A linchpin of South Australia’s Energy Plan is the construction of Tesla’s battery facility, which will only store enough electricity to power about 13,000 homes for 24 hours. Experts have said this is not even close enough to bring down electricity prices in the short term (SMH, “Massive Tesla battery should reduce power prices but won’t prevent crippling SA blackouts, say exports”, 7 July 2017, written by Michael Koziol, link).
Massive Tesla battery should reduce power prices but won’t prevent crippling SA blackouts, say experts
South Australia will attempt to ease pressure on its crisis-prone electricity grid with a world-leading battery station more than three times the size of its nearest rival, to be built by billionaire entrepreneur Elon Musk.
Elon Musk’s Tesla will be installing the world’s largest lithium-ion battery storage project in South Australia. Video courtesy ABC News.
The 100 megawatt lithium ion battery, which will harness power from a French-owned wind farm north of Adelaide, will store 129 megawatt hours of electricity, enough to power about 13,000 homes for 24 hours.
Experts welcomed the announcement, saying the battery would take pressure off the strained grid during peak periods, but warning it was no panacea for the shortages that have crippled the state’s electricity grid.
They were cautiously optimistic about SA Premier Jay Weatherill’s promise that the battery would “put downward pressure on prices” in a state whose soaring electricity costs have become a national fixation.
“Over time, storage can help put downward pressure on prices because it can flatten out peak demand,” said Tony Wood, energy program director at the Grattan Institute.
“It’s a very useful step in the right direction … but it doesn’t solve South Australia’s problem, even at that scale.”
Contractual details, including the total cost of the project and contribution from the South Australian government, were kept under wraps on Friday.
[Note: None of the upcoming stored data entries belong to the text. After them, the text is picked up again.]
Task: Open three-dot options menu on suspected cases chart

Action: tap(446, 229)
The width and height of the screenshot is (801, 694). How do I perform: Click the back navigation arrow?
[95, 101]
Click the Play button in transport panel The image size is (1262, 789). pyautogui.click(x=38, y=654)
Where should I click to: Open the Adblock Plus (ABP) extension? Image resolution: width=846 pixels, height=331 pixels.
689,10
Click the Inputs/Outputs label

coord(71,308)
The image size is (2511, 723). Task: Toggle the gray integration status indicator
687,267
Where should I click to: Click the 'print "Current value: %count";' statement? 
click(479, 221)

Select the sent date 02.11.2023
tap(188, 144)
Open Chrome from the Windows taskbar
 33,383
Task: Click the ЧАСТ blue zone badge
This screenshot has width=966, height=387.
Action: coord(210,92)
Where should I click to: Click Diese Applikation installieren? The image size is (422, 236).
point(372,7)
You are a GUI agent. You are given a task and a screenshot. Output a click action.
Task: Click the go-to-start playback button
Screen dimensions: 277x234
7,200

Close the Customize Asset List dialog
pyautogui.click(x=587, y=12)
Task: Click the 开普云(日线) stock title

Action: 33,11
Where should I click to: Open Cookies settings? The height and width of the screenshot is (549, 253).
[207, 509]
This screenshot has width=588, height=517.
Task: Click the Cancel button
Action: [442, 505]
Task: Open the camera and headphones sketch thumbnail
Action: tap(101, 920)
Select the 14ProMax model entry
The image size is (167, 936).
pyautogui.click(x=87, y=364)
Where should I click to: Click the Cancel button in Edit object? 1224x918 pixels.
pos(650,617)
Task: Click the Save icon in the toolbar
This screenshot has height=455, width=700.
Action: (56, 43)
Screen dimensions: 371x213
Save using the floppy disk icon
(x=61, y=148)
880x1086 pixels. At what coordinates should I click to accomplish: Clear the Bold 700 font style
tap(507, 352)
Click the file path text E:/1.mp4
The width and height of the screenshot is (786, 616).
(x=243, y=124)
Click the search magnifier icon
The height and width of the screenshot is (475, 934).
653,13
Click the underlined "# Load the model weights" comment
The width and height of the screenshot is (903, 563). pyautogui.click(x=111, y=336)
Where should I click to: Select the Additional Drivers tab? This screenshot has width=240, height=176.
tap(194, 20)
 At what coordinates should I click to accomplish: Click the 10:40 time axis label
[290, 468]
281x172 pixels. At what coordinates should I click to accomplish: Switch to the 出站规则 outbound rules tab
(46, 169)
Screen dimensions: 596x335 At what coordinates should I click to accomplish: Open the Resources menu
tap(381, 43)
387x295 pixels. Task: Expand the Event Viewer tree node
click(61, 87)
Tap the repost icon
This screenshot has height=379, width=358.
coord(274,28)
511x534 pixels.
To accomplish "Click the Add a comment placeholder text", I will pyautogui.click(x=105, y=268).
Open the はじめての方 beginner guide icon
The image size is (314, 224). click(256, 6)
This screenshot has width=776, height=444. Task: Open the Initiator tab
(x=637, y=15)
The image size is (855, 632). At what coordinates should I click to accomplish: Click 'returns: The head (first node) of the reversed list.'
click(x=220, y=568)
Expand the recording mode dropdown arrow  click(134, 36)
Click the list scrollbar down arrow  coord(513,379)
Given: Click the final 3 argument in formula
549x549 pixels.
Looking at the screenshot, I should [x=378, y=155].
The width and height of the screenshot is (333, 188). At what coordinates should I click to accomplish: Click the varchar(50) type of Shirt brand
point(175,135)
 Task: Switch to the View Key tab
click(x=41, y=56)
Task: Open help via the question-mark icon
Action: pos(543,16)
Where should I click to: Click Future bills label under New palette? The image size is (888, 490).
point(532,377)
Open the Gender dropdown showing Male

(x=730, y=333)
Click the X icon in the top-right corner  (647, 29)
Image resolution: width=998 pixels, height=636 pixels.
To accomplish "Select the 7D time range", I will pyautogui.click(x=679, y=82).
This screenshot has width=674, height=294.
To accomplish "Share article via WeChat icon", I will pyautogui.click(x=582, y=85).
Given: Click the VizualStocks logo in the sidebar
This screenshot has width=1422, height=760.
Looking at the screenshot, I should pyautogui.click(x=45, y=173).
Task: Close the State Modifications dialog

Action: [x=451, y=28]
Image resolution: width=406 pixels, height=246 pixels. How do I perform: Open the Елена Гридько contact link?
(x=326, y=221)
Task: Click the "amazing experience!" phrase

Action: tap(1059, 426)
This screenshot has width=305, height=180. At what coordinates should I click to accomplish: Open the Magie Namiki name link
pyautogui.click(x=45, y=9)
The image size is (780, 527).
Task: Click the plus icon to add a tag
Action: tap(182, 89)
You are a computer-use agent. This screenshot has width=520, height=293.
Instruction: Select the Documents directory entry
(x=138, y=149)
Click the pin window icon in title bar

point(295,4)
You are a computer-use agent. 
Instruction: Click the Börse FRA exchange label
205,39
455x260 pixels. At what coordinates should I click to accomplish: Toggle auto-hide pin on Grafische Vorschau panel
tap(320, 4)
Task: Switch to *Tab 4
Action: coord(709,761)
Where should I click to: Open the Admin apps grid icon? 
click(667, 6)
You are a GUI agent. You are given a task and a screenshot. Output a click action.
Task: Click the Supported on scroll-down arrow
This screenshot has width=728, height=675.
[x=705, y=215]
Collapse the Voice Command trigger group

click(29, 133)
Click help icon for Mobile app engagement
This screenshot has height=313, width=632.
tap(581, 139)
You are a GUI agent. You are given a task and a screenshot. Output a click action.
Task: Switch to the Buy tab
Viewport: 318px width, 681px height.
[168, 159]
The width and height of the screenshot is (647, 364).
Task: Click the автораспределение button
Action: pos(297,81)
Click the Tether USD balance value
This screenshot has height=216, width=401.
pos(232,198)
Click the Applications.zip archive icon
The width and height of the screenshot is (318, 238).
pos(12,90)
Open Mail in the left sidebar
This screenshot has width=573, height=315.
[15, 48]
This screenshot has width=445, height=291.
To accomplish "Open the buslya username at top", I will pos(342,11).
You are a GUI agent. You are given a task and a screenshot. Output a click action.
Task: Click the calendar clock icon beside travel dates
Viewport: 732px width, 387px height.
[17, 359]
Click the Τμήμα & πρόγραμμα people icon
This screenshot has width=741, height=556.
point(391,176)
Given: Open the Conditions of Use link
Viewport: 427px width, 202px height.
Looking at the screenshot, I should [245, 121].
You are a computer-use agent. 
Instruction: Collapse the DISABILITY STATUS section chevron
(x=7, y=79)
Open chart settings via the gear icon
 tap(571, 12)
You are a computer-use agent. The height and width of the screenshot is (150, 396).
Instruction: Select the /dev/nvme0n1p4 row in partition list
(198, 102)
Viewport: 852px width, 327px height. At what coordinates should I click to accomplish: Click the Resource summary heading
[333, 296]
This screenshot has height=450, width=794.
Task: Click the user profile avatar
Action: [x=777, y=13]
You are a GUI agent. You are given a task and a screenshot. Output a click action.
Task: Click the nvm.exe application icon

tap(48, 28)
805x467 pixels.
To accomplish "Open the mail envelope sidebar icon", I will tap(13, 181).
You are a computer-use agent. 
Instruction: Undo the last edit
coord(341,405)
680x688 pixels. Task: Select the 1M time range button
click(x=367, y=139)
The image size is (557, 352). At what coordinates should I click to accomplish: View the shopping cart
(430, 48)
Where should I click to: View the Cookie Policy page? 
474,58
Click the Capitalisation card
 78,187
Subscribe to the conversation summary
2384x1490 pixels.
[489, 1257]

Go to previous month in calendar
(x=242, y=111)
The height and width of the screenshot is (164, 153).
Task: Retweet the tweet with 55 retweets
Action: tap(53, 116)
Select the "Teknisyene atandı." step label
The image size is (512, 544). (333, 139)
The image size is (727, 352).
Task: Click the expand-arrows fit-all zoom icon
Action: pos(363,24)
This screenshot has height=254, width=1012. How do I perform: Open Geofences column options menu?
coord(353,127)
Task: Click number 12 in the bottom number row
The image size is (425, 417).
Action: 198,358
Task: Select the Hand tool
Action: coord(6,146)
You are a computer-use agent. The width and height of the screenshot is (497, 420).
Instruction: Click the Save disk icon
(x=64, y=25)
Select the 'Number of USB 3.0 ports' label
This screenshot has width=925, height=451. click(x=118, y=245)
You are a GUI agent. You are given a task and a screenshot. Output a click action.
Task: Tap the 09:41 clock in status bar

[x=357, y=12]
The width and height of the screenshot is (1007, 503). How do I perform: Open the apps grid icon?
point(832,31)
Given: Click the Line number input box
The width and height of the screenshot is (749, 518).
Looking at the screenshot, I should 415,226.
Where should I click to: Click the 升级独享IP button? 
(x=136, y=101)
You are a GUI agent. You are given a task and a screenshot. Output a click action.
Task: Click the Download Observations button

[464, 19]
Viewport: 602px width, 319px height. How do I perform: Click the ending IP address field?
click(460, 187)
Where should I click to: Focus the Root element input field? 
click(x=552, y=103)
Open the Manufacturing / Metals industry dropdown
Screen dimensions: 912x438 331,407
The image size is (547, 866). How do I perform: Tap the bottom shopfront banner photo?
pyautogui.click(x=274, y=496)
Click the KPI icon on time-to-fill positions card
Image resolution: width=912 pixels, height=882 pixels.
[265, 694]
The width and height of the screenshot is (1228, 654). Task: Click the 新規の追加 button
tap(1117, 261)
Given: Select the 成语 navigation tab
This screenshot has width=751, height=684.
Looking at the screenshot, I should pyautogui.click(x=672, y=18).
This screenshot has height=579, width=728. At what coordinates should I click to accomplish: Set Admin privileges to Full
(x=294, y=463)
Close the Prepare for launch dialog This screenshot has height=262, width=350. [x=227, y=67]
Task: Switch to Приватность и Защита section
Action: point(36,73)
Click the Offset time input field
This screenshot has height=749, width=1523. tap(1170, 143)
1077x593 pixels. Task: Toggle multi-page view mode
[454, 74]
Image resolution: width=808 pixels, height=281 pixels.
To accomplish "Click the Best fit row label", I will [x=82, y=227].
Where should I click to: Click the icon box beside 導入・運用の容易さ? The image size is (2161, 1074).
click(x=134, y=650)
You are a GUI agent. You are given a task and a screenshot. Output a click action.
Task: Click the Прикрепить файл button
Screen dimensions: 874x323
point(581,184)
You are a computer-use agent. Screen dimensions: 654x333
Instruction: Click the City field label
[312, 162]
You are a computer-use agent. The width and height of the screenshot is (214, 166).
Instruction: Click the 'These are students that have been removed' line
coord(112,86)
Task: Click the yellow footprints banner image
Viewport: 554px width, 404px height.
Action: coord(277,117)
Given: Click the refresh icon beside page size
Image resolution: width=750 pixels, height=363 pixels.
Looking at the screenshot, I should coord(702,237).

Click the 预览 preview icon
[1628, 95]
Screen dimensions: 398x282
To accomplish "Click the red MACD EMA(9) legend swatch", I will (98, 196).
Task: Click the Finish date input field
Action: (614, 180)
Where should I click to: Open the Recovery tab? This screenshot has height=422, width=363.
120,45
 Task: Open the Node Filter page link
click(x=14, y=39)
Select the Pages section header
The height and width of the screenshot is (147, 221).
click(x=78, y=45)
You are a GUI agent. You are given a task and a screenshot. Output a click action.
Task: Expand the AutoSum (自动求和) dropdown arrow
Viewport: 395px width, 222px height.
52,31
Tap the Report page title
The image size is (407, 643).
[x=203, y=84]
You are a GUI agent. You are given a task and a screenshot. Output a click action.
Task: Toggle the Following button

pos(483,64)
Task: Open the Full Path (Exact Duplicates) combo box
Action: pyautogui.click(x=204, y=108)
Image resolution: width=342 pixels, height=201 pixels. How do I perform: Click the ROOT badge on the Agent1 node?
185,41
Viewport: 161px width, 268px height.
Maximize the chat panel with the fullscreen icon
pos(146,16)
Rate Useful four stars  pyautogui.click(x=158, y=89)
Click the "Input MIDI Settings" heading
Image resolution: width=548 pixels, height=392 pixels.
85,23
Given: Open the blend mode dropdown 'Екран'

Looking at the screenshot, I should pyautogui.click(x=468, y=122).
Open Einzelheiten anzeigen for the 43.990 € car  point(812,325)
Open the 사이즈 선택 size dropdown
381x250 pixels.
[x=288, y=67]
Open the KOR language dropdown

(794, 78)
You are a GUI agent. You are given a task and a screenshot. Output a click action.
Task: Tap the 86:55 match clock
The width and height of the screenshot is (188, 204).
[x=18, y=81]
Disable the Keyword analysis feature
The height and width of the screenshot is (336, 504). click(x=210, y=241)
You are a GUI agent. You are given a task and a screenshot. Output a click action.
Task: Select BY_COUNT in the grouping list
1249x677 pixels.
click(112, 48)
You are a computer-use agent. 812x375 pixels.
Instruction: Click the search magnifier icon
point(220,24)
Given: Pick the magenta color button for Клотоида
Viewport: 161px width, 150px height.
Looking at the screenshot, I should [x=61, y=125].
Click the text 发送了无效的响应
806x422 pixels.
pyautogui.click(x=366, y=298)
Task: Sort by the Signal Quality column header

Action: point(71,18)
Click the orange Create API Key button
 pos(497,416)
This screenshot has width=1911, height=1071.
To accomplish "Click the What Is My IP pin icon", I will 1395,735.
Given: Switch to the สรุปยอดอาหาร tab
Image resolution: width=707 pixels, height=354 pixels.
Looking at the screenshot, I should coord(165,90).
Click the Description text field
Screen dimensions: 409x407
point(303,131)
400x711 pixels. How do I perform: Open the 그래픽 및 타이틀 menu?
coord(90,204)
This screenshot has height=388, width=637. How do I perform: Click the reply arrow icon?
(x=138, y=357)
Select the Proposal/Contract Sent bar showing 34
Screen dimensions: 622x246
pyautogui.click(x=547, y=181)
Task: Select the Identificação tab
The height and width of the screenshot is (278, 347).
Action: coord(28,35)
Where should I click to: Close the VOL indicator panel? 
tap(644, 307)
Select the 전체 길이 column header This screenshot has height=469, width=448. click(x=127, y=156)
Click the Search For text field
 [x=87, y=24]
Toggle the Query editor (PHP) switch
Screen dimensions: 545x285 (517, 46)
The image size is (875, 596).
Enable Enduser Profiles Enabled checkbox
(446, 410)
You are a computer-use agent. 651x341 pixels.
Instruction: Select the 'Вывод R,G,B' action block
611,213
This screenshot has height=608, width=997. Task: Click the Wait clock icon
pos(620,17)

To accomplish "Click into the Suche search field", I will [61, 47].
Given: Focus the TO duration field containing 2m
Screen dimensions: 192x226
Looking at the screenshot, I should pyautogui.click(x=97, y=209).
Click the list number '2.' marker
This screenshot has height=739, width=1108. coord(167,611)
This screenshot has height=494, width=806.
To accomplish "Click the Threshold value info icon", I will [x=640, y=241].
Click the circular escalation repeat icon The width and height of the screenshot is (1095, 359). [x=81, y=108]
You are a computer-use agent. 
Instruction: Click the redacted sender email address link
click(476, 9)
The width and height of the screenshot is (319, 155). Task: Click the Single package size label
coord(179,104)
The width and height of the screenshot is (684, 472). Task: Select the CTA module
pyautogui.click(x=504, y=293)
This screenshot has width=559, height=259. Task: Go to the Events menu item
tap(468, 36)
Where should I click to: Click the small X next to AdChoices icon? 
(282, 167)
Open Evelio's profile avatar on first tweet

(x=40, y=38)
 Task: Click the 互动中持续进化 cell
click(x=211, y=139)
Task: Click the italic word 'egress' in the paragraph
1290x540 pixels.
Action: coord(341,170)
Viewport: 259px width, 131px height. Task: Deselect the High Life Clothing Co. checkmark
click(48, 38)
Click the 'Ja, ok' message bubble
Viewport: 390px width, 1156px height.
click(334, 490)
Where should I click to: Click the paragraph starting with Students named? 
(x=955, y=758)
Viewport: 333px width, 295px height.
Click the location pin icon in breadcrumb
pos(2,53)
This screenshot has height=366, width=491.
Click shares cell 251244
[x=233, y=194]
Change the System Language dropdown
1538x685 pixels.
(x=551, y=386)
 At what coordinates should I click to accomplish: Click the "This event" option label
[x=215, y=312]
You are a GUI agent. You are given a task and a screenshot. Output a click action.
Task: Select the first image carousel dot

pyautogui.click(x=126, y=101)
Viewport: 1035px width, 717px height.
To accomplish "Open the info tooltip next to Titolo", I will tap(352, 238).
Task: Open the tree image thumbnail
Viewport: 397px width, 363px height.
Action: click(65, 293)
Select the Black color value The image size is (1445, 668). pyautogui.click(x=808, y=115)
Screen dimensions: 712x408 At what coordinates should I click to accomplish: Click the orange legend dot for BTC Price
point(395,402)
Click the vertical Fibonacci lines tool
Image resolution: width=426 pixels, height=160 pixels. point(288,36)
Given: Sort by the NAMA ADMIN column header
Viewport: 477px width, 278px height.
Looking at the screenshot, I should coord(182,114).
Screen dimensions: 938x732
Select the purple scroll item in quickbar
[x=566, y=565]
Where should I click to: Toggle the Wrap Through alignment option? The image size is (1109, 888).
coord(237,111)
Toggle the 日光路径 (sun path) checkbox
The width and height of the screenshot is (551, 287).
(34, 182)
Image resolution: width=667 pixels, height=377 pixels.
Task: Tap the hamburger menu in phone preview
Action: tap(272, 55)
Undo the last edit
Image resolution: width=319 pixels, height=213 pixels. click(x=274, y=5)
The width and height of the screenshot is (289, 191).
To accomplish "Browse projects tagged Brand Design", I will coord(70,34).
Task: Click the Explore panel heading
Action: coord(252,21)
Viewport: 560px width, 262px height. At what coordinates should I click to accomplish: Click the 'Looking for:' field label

The deal was worth “a very large sum of money”, Mr Musk said.
But the Tesla chief executive held to his promise – made to much fanfare via Twitter in March – to have the mega-project up and running within 100 days “or it is free”.
“That’s what we said publicly, that’s what we’re going to do,” he said. “We’re talking about something that is more than three times as powerful as the next biggest battery station in the world.
“It’s a fundamental efficiency improvement to the power grid, and it’s really quite necessary and quite obvious considering a renewable energy future.”
The battery will harness power from Neoen’s Hornsdale Wind Farm near Jamestown, about three hours north of Adelaide, to store 129 megawatt hours of power.
Based on a daily household use of 10 kilowatt hours, that would power about 13,000 homes for an entire day, or about 30,000 homes overnight during a crisis.
But like the recently announced expansion of the Snowy Hydro scheme, the main purpose of the battery station is to store renewable energy that can later be used to help meet peak demand.
“The most worth will come from his battery system in instances when stuff isn’t really going right,” said Ketan Joshi, an energy data and communications consultant.
“Those rare moments when electricity demand is really high and supply is low for whatever reason [and] you need something that can very quickly just turn on and start pushing power out.”
Such moments have been frustratingly common in the Festival State, which no longer has coal-fired power stations and is heavily reliant on renewable forms of energy such as wind and solar as well as power from interstate.
South Australia was plunged into darkness in September when a freak storm destroyed transmission lines and a key connection to Victoria “tripped” off due to automatic safety procedures.
Energy Minister Josh Frydenberg kicked off a political storm by appearing to lay some of the blame on the state’s reliance on renewable energy.
A final report from the Australian Energy Market Operator concluded reliance on “non-synchronous” forms of energy did, generally speaking, make SA more vulnerable in a crisis, and said the industry needed to “build resilience to extreme events”.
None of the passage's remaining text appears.